Hérodote ou le commencement de l'Histoire
, paru en 1983, thématise de façon explicite tous les aspects des oeuvres précédentes de Karl Krolow, ce qui donne au livre sa portée exemplaire et une place à part dans un processus d'écriture qui les traitait souvent, jusque-là, moins directement. Krolow s'intègre ici à une tradition philosophique allemande elle aussi en référence constante aux Grecs: celle de la question de l'historicité vue comme oscillation dialectique entre destin et hasard. La question posée, d'orientation hégélienne, est celle d'un accomplissement de l'Histoire au-delà du factuel. On assiste à un rite expiatoire, ou à un exorcisme progressif des démons de l'histoire humaine, chaque fois plus redoutables, dévoilés par un narrateur omniscient, se jouant des strates temporelles et des espaces géographiques: Hérodote lui-même, tel qu'il s'offre dans ses Enquêtes, dont Krolow reprend parfois textuellement de nombreux passages. Cette interpénétration de plans mis en relation par le "voyageur" dilate le personnage de l'historien-témoin en véritable conscience de l'Histoire qui se construit dans sa personne et dans son discours.

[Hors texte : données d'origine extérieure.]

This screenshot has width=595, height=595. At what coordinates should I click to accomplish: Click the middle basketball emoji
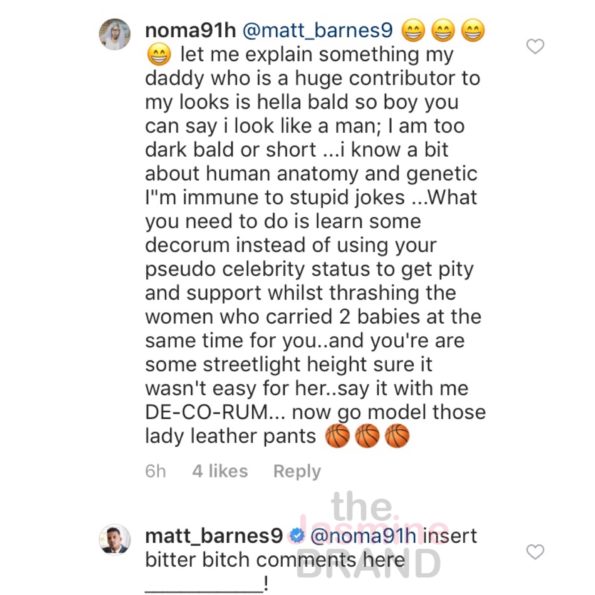[x=367, y=436]
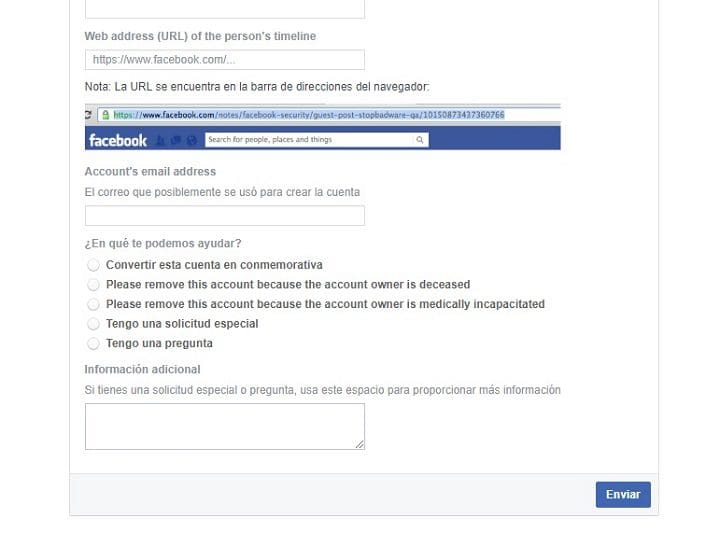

Le déroulement impressionniste des images visuelles, sonores, tactiles, olfactives et gustatives débouche sur l'émergence du concept: du temps des dieux à celui des hommes. Parallèlement à ce processus et comme son envers, nous assistons au rétrécissement du champ des possibles, du vécu, de la notion de découverte, à mesure que s'élargit celui de l'investigation historique; comme si, de plus en plus de choses ayant été montrées, il en restait de moins en moins à décrire. En définitive, la question du sens, et donc du déterminisme, reste ouverte.
Karl Krolow (1922-1999) de nationalité allemande, a obtenu le prix Büchner, en 1956. Un récit a été publié en français ainsi que des textes en revues et anthologies.